Beyond ‘by’: Toward an inclusive architectural history?
The SAHGB Annual Symposium 2017 will be held in London on June 3rd, 2017, the weekend before SAH Glasgow. Two deaths and two conferences prompt this symposium. The deaths were those of two of the greatest English architectural historians of the twentieth century, Howard Colvin in 2007 and Ronald Brunskill in 2015; the conferences were both in 2011, one the SAHGB Symposium, ‘Architecture after Colvin’, the other the Liverpool University ‘New Light on Vernacular Architecture’. At ‘Architecture after Colvin’, Professor Andrew Saint looked at the problem of ‘by’ and argued persuasively that concentration on attributions of buildings to particular architects could be a hindrance to architectural history. For some years the old idea of the polite threshold, dividing the architect-designed sheep from the vernacular goats, has been falling out of favour, although we still have an SAHGB and a VAG, an SAH and a VAF. The New Light conference showed the breadth of international scholarship on modern vernaculars. But has ‘by’ been the main thing continuing to divide polite and vernacular? If it is rejected as the primary way of making sense of the built environment, where does this leave traditional architectural history? This Symposium invites papers which may look at those and the following questions, either in general terms or through studies specific in time, place or building type:
• Is there still any value in a division (theoretical or methodological) between ‘polite’ and ‘vernacular’? Can the methodology and practice of one ‘side’ be used equally well by the other?

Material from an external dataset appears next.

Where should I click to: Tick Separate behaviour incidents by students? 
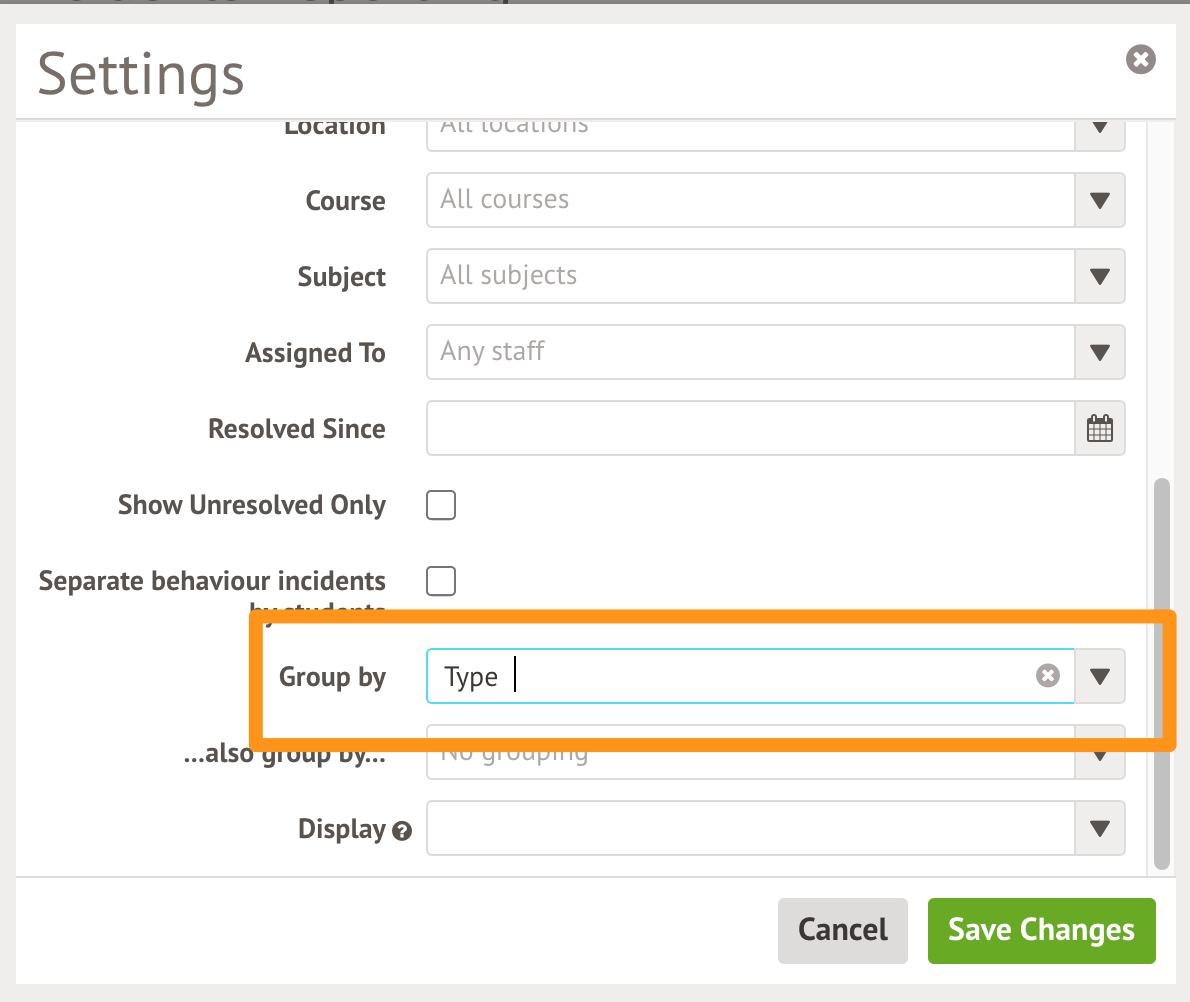click(441, 581)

• Is the real divide between on the one hand the study of a building or area over the long term, and on the other the study purely of an initial design? • Should we follow Saint in moving on from ‘by’, or is it still a valuable approach even with quotidian buildings?
• Is the way forward the notion of how a building has been inhabited and lived in (like the archaeological concept of artefact biography), or should we be looking at space (within buildings or around and between them)?
• Is there any reason to study a building differently from any other manifestation of material culture?
• How can we adopt a narrative and way of working which applies not just to Britain, Europe and the United States, but also to Asia and the Global South?
Proposals of no more than 300 words for papers of twenty minutes should be sent to the organiser, Jonathan Kewley, at email@example.com by 15th November 2016, and notices of acceptance or rejection will be sent out as soon as possible after that. Papers should present original research containing material not already presented apart from to a small local audience. Speakers will be asked to submit draft papers by 30th April 2017. It is the expectation of the Society that speakers will be able to obtain independent financial support for their travel and accommodation. It is intended to publish suitable papers.